Tigrayan forces killed civilians and gang-raped dozens of women and underage girls in two towns in Ethiopia’s Amhara region last year during the country’s civil war, Amnesty International said on Wednesday.

Rebel fighters from the Tigray People’s Liberation Front (TPLF) shot dead at least 24 people in Kobo on one day in September, according to the human rights organisation,

Amnesty interviewed 30 rape survivors who detailed atrocities in Chenna and Kobo between August and September after TPLF forces seized control of the towns.

Nearly half the victims of sexual violence said they were gang-raped, with doctors telling Amnesty that some survivors had suffered lacerations likely caused by rifle bayonets being inserted into their genitals.

A 14-year-old schoolgirl told the rights group she and her mother were both raped by TPLF fighters who said the attacks were in revenge for atrocities committed against their own families.

“One of them raped me in the courtyard and the other raped my mother inside the house,” she said.

“My mother is very sick now, she is very depressed and desperate. We don't speak about what happened; it is impossible.”

The investigation follows the publication of an Amnesty report in November which documented sexual assaults by Tigrayan rebels in the Amhara town of Nifas Mewcha.

Tigray refugees who fled the conflict en route to temporary accommodation (AP)
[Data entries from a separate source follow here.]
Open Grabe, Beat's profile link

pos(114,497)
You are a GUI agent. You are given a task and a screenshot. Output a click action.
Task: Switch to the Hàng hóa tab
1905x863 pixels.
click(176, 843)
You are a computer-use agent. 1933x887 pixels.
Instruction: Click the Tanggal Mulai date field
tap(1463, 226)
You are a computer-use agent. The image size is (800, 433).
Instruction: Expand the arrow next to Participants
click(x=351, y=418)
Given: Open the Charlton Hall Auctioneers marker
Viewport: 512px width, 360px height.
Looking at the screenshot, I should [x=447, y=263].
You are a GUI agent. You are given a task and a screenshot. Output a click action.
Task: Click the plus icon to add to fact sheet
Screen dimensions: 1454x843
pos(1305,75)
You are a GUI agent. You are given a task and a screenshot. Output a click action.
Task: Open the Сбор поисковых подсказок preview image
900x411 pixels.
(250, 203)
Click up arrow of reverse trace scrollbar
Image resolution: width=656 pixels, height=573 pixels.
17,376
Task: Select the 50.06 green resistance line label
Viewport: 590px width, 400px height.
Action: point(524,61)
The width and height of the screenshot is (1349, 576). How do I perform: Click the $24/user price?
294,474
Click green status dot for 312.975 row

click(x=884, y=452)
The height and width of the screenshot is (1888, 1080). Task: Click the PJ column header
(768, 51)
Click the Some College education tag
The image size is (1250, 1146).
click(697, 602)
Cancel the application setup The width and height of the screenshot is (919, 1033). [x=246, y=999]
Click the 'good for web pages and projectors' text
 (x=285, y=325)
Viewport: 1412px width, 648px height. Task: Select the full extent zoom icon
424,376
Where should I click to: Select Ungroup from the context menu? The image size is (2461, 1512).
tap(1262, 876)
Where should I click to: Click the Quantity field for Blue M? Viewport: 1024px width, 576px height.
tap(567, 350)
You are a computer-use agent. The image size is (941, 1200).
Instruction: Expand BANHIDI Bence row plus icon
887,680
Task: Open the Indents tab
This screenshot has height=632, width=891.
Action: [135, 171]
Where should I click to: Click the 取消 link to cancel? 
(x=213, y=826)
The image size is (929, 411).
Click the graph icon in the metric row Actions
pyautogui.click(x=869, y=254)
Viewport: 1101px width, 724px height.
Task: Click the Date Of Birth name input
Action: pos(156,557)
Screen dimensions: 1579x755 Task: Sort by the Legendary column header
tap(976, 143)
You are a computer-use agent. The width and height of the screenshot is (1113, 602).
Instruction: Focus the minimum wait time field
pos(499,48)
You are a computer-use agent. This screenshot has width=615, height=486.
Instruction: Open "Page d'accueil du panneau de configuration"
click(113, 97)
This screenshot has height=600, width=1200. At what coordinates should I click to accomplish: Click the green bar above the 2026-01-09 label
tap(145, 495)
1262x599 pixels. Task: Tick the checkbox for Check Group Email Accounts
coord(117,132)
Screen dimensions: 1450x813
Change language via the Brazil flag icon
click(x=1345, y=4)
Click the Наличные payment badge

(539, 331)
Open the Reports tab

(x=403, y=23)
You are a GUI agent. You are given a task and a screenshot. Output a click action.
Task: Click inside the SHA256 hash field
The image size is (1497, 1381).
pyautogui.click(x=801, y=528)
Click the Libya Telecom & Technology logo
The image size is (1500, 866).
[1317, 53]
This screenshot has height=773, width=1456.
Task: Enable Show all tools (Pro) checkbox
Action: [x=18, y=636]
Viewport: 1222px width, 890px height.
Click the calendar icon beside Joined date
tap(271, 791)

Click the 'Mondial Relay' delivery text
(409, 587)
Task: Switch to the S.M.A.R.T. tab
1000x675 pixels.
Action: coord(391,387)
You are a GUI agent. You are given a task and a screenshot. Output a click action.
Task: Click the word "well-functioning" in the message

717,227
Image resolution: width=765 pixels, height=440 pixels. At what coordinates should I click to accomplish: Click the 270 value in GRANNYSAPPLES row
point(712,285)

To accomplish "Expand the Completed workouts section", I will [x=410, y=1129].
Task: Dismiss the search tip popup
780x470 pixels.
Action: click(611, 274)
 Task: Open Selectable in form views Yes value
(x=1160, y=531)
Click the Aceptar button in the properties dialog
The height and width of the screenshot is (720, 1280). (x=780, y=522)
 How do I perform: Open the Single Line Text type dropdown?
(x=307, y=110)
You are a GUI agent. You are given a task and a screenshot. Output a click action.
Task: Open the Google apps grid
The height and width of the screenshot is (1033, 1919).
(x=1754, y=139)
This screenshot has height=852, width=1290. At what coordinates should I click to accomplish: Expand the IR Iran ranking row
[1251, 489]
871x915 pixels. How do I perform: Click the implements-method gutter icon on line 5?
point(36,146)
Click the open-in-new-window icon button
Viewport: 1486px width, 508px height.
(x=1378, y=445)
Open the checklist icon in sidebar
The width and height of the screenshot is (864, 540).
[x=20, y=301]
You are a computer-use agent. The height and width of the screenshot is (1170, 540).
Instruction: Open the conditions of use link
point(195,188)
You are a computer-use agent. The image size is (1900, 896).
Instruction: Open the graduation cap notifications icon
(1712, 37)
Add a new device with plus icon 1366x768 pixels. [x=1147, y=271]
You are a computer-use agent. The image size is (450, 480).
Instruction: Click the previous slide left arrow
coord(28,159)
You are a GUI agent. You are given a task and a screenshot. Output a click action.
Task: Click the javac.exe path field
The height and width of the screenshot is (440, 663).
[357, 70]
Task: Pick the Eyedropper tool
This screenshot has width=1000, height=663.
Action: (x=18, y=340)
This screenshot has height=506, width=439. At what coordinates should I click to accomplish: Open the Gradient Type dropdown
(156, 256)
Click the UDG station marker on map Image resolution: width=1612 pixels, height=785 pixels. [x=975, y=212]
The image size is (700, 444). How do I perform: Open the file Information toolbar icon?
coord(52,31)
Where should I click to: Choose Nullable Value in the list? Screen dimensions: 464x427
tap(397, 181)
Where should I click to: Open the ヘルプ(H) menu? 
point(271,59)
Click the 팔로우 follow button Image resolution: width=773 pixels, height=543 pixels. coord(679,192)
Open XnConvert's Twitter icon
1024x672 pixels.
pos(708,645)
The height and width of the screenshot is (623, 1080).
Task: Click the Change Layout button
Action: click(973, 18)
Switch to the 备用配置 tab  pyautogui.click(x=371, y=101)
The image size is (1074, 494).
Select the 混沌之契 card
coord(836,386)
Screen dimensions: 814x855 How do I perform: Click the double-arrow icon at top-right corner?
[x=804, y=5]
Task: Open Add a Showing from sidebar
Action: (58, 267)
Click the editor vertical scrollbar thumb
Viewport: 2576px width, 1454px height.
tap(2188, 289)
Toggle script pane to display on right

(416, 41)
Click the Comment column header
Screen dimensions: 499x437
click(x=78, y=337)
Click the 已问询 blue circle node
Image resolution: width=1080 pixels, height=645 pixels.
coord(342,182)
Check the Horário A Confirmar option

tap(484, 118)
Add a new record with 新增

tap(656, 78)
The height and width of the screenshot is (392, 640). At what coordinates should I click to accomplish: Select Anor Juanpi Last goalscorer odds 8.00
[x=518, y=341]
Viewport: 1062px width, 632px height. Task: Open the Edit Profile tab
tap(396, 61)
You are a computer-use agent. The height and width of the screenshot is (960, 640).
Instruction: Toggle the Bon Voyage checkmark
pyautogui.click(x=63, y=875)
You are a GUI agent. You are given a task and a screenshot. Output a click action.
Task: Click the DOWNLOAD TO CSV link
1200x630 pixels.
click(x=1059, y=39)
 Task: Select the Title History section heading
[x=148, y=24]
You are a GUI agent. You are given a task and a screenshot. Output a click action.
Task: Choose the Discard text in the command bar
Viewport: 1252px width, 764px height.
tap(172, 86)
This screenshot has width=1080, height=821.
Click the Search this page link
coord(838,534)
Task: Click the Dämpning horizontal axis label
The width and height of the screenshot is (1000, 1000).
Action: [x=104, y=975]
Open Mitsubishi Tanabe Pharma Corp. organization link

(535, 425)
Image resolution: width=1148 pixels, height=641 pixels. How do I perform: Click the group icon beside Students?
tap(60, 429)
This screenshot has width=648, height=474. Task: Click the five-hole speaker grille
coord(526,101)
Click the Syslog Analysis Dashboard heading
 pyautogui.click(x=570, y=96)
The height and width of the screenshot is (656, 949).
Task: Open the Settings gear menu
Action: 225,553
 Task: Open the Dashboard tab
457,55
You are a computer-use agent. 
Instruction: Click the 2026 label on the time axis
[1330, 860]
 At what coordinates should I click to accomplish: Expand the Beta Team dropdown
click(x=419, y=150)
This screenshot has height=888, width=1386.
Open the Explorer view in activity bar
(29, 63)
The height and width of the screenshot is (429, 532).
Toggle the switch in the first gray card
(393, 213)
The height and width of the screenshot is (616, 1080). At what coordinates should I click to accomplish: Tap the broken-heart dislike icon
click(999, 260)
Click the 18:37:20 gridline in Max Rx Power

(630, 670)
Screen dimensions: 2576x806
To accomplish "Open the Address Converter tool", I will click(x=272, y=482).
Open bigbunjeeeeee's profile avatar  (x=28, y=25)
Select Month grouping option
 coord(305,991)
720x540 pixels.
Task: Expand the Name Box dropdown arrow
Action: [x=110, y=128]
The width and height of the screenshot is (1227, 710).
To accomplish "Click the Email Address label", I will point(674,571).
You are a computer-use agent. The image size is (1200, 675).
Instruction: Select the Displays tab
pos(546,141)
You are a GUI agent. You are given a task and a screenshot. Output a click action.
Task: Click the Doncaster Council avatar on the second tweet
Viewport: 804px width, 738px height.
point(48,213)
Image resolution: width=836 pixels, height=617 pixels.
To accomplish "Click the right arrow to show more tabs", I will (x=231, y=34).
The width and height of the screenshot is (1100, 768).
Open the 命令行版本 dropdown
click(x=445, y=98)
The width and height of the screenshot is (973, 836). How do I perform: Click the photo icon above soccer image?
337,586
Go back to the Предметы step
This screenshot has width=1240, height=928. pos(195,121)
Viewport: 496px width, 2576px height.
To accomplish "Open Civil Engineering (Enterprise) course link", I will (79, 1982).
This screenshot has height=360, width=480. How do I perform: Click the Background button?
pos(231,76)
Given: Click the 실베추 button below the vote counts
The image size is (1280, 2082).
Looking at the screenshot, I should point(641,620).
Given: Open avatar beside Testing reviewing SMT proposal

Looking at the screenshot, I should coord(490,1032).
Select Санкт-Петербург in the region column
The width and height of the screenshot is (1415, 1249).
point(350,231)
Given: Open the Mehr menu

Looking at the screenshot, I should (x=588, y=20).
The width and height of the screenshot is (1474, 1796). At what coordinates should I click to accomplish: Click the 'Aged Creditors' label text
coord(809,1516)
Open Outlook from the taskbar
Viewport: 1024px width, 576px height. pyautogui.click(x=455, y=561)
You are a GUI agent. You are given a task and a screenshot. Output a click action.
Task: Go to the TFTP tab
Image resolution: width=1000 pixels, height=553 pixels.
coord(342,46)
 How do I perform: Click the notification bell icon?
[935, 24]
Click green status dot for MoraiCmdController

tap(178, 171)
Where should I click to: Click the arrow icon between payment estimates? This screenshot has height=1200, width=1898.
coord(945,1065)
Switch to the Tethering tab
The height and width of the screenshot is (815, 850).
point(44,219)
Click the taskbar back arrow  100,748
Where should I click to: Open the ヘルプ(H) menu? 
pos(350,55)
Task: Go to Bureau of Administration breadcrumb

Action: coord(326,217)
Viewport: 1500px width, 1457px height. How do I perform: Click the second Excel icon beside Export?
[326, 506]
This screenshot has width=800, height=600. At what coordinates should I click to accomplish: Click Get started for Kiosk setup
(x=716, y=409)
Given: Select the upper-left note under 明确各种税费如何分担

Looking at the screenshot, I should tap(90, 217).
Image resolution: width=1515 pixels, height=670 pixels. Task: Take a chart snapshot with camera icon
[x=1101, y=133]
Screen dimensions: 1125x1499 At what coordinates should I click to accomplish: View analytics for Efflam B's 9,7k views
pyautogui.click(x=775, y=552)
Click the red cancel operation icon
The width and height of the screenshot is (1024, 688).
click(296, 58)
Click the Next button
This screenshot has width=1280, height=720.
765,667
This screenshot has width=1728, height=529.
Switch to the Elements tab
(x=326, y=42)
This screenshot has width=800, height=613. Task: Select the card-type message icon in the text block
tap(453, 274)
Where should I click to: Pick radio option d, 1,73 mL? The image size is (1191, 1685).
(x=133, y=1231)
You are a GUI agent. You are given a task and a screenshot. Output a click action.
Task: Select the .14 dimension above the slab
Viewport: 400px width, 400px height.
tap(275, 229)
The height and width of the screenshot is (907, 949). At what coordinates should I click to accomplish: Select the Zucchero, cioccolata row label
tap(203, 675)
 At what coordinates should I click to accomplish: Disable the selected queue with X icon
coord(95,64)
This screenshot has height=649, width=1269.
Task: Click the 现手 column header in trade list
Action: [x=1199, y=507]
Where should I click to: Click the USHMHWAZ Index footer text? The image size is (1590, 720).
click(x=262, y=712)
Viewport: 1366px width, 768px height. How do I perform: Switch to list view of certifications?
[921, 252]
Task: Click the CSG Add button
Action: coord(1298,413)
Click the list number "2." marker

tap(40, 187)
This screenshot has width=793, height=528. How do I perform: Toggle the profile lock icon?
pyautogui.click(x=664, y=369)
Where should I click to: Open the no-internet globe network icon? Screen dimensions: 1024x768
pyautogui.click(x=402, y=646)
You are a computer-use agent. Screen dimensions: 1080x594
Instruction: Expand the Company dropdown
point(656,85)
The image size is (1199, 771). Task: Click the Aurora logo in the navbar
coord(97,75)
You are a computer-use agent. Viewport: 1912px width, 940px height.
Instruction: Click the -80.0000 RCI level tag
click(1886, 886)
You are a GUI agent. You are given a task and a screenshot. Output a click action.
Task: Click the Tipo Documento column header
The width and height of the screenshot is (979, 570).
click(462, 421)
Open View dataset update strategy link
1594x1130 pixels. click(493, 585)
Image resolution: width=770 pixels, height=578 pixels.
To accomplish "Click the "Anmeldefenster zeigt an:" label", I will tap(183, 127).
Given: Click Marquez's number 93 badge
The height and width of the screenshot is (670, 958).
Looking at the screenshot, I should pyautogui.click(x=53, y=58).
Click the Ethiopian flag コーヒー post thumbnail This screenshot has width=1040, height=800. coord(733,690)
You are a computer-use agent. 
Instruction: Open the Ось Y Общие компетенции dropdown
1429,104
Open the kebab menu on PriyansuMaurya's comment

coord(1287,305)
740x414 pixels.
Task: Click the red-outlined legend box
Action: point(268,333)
Sarah Jackson, Amnesty’s deputy regional director for East Africa, the Horn and the Great Lakes, accused Tigrayan forces of showing “an utter disregard for fundamental rules of international humanitarian law”.

“Evidence is mounting of a pattern of Tigrayan forces committing war crimes and possible crimes against humanity in areas under their control in the Amhara region from July 2021 onwards”, she said.

The 15-month civil war has been marked by accusations of massacres, mass rape, and ethnic cleansing, with reports of atrocities on both sides.

Residents of Kobo said TPLF fighters shot dead unarmed civilians, apparently in a revenge killing spree after facing resistance to their advance by Amhara militias.

“The first dead bodies we saw were by the school fence,” one male resident told Amnesty. “There were 20 bodies lying in their underwear and facing the fence and three more bodies in the school compound. Most were shot at the back of their heads and some in the back.

“Those who were shot at the back of their heads could not be recognised because their faces were partially blown off,”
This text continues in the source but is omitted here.